Once you have those two values you can simply use the T-SQL SUBSTRING function to get the data you need. The exact same principle can be used for getting the URL value. Simple huh?
I had a belief that the people at Telligent were pretty smart. Unless there is some good reason for making me be a data contortionist I’m starting to feel otherwise. Why couldn’t Scott Watermasysk and his coworkers come up with a better solution than this in version 2.0 of this product? If they were worried that they may need to add more properties and didn’t want to have to alter the database structure every time that they did, why not create a child table that has the post id, property id and property value columns in it? Turning the data vertical instead of trying to store it horizontally would give them all the expansion room that they want. Instead, we end up with this exclusionist data structure that prevents the outside people from getting any use out of it.

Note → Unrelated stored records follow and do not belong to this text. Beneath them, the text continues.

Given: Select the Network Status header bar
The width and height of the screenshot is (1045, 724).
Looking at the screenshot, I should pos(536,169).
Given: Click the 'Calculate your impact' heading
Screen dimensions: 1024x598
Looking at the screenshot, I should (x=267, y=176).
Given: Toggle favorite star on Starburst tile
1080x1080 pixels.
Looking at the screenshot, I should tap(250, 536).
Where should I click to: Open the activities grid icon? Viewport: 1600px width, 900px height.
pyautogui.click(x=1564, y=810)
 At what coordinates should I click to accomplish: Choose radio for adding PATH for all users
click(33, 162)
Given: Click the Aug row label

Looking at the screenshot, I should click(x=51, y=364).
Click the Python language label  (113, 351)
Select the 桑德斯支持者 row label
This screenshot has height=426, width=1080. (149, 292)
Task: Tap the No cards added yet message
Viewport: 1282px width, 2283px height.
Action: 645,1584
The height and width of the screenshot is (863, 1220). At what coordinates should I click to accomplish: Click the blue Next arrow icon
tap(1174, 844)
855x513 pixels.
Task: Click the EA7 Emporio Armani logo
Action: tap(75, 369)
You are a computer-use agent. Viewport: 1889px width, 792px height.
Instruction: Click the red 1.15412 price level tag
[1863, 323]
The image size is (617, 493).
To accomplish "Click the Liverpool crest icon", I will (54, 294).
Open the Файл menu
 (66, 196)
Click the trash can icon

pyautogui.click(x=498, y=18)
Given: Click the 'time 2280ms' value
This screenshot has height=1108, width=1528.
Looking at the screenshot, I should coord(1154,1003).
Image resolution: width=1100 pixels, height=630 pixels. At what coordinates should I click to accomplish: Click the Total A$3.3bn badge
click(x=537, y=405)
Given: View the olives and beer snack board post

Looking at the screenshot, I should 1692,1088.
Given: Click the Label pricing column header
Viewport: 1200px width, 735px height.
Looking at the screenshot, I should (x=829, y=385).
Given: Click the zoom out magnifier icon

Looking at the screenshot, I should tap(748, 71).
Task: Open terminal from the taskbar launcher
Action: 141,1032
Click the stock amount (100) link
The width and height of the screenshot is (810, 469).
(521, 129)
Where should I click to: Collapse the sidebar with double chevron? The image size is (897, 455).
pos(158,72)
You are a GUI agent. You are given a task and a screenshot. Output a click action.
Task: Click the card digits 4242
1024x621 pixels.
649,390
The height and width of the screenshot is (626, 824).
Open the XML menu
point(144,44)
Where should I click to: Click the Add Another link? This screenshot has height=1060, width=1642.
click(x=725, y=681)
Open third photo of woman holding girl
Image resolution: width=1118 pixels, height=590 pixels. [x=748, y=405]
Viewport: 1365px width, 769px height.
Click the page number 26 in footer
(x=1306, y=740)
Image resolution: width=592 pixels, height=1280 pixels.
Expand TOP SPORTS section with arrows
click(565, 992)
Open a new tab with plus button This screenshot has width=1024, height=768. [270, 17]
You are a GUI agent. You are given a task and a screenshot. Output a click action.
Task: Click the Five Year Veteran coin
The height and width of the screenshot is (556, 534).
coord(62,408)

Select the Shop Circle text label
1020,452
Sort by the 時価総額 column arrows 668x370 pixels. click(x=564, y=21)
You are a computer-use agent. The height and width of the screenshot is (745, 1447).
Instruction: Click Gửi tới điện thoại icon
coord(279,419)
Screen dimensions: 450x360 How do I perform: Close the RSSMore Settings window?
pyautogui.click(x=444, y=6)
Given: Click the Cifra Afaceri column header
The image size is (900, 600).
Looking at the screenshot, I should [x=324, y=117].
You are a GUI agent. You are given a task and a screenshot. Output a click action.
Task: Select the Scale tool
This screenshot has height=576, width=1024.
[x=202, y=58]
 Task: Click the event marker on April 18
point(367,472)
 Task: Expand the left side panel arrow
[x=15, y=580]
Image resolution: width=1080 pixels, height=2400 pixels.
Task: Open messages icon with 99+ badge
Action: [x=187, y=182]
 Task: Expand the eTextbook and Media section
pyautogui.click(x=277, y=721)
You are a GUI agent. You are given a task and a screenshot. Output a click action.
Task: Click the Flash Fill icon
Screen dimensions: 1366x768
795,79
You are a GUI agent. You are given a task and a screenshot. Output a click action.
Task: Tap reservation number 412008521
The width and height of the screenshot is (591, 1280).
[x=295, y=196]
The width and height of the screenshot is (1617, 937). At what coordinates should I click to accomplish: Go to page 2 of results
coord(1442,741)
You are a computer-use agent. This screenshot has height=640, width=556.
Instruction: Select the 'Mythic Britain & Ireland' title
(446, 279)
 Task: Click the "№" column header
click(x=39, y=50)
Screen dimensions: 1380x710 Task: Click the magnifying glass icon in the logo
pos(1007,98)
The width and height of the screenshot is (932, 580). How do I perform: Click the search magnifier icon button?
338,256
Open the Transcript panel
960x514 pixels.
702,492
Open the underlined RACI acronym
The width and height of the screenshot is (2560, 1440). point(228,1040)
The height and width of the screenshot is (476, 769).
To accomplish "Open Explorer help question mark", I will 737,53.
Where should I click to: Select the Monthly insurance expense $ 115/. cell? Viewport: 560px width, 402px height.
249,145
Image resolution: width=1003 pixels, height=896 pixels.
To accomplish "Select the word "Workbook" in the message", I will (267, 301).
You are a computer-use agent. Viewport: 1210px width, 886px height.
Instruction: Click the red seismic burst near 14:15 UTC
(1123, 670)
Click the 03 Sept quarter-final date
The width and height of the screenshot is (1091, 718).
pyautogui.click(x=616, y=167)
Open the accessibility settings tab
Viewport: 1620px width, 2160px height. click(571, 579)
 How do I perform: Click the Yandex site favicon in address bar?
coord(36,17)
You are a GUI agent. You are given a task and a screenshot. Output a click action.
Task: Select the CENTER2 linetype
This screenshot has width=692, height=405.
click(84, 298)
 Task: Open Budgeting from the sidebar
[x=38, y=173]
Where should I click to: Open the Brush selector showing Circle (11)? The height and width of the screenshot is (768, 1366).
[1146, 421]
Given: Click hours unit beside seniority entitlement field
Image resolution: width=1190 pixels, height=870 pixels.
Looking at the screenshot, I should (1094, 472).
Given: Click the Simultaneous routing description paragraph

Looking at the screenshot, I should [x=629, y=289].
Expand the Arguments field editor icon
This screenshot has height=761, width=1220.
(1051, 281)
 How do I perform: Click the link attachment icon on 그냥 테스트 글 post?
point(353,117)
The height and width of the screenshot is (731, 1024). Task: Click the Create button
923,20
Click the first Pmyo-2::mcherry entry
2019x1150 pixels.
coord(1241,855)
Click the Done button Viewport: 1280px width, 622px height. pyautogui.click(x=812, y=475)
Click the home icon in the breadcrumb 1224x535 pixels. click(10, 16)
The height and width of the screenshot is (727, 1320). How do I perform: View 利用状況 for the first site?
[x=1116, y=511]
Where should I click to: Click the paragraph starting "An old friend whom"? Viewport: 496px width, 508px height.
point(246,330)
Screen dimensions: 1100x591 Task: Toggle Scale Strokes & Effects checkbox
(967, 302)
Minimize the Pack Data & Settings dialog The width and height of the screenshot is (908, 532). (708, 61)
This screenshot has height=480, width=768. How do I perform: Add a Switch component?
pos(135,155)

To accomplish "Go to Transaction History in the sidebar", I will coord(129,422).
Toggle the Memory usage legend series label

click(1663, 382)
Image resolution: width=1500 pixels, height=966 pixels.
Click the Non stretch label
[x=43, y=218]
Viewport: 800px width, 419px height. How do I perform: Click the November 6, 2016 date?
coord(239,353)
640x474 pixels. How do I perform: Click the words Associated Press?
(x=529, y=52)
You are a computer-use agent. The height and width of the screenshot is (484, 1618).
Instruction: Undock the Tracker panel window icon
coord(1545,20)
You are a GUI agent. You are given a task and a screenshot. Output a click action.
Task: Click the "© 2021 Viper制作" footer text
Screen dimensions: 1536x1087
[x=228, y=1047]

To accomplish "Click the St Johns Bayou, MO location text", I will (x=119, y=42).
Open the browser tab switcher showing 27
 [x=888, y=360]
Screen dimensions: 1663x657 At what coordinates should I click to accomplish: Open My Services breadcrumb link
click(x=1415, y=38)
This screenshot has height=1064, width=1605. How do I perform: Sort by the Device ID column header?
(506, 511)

What if I wanted to create a component for my blog that showed the people who have commented the most? There’s no way for me to create a simple component that can do this. I have to go through the act of getting all the comments back in a dataset, parsing each one to find the commenter name and then manually count and group the values. Painful. What I should be able to do is something like this:
1 | Select CommenterName, Count(*) From Comments Group By CommenterName |
I see no reason that data access, in this case, can’t be this easy. With the power of relational database engines and the low cost of storage space no database designer should be able to justify a value delimited column over a normalized data structure.
There’s also no reason not to migrate away from it. Every Community Server upgrade that I’ve performed has included a significant set of database upgrade scripts. You could change the data structure to something more user friendly and modify the application to work with it. Part of the database upgrade scripts then could include a section that migrates all the data from the old “PropertyName”/“PropertyValue” format into the new data structure. Voila. Value delimited columns gone.
Telligent, if you want a script to do this, let me know. I have one I can sell to you cheap.